Die ganze Konstruktion ist hier stark vereinfacht dargestellt. Sie ist auch nicht konsequent nur linear aufgebaut, sondern enthält Rückkopplungsschleifen. Beispiel: wenn ein wichtiges Objekt in der Situationsanalyse erkannt ist, muss es nochmals genauer betrachtet werden. Dann wird die Objektanalyse (2) am Anfang mit anderen Vorgaben wiederholt („genauer hinschauen“).

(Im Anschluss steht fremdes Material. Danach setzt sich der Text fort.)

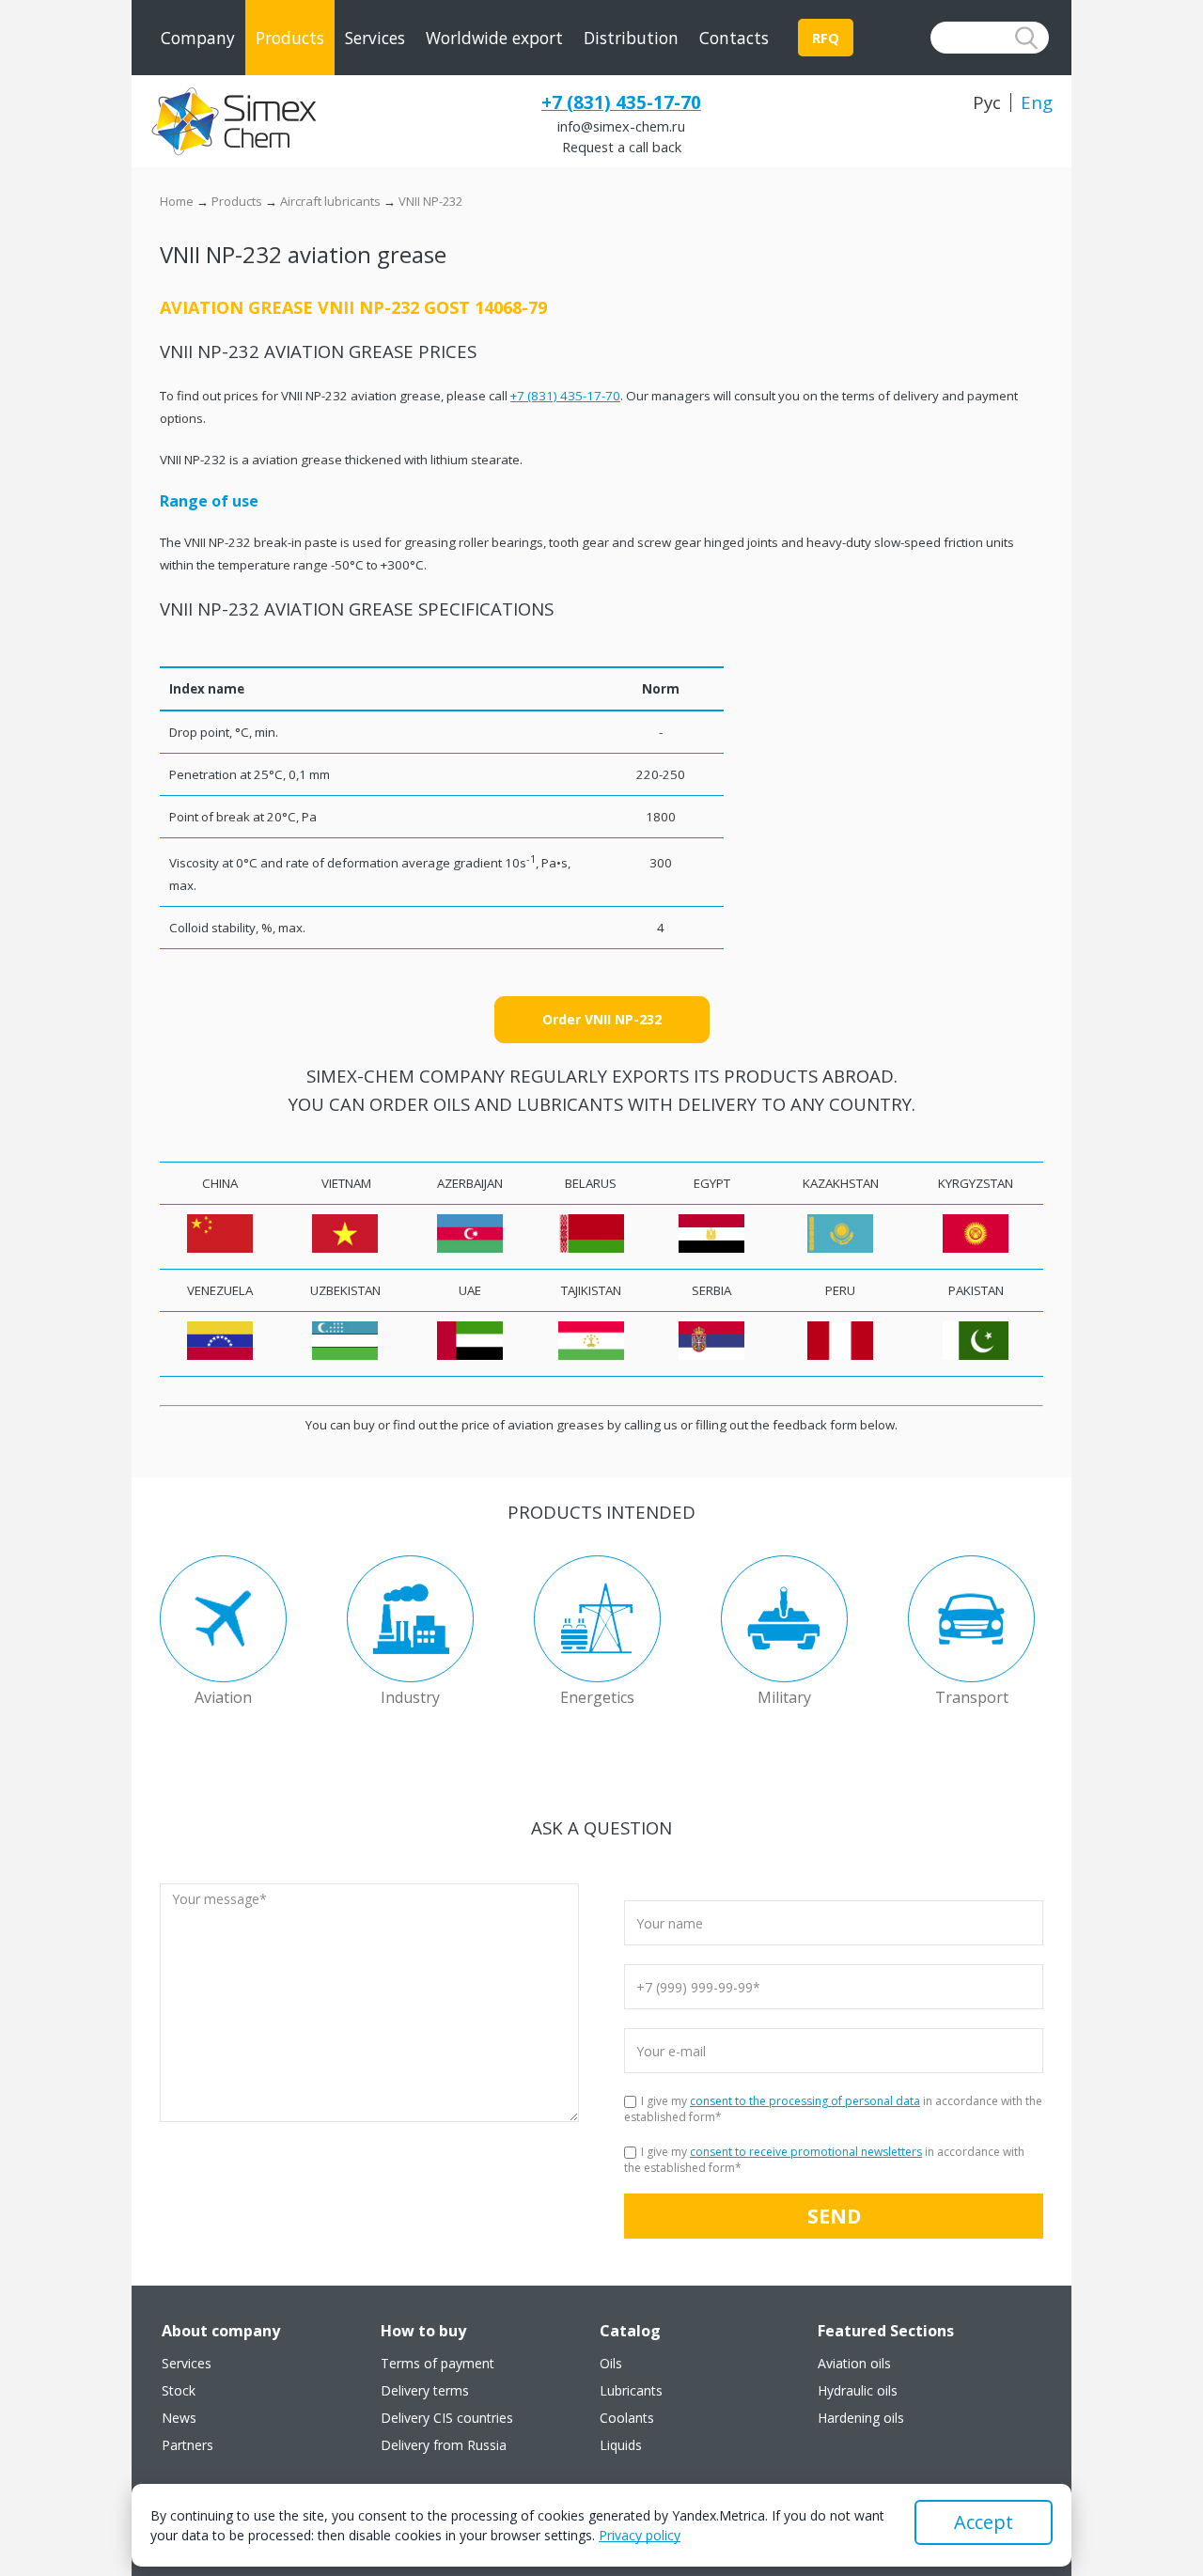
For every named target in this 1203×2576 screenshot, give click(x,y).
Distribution (631, 37)
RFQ (825, 37)
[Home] (233, 121)
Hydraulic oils (858, 2390)
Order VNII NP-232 (602, 1019)
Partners (187, 2445)
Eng (1037, 102)
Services (375, 37)
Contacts (734, 37)
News (179, 2418)
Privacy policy (639, 2535)
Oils (611, 2363)
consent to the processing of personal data (805, 2101)
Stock (178, 2390)
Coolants (627, 2418)
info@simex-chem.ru (621, 126)
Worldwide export (494, 37)
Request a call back (621, 146)
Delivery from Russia (444, 2445)
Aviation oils (854, 2363)
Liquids (621, 2445)
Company (198, 37)
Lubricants (631, 2390)
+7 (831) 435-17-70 (621, 102)
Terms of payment (437, 2363)
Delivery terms (425, 2390)
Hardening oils (861, 2418)
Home (177, 201)
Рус (987, 102)
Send (834, 2215)
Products (290, 37)
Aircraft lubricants (330, 201)
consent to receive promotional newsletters (806, 2152)
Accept (983, 2522)
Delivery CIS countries (447, 2418)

Was hat das aber mit Vertrauen zu tun?

Ein Modul gibt die Information an das nächste weiter – wie bei einem klassischen Interface. Dort steht die transportierte Information mit klar erkennbarer Bedeutung zur Verfügung. Man könnte sie in einer „black box“ wie beim Flugzeug abspeichern und später – z.B. im Falle eines Unfalls – auslesen, was da abgelaufen ist. Zu Forschungszwecken kann man natürlich auch in weniger bedauerlichen Fällen nachsehen.

Ich meine, dies fördert auf jeden Fall das Vertrauen.

Was lernen wir daraus? Wenn man KI nicht monolithisch aufbaut, sondern in möglichst viele Module unterteilt, kann man die verarbeiteten Informationen wesentlich besser verstehen und damit auch den am Ende stehenden Vorschlag für eine Entscheidung. Rückkopplungsschleifen verbessern dies sogar nochmals.

Geht man noch einen Schritt weiter und fasst die eingesetzten NN nicht als die wichtigsten Teile des Gesamtsystems auf, sondern ähnlich Subroutines in einem großen Softwaresystem, ordnet ihnen gedanklich also beitragende Funktion zu, dann kann man das Gesamtsystem wieder als ein „klassisches“ Informationen verarbeitendes System ansehen und auch so behandeln. Indem man für die NN möglichst kleine Aufgaben vorsieht, werden sie besser beherrschbar. Außerdem wird die Datenbeschaffung und die Konnotierung für das vorgefertigte Lernen einfacher, weil die Anforderungen einfacher sind. Dies sind weitere Vorteile.

Vermutlich kann man solche System dann auch zertifizieren.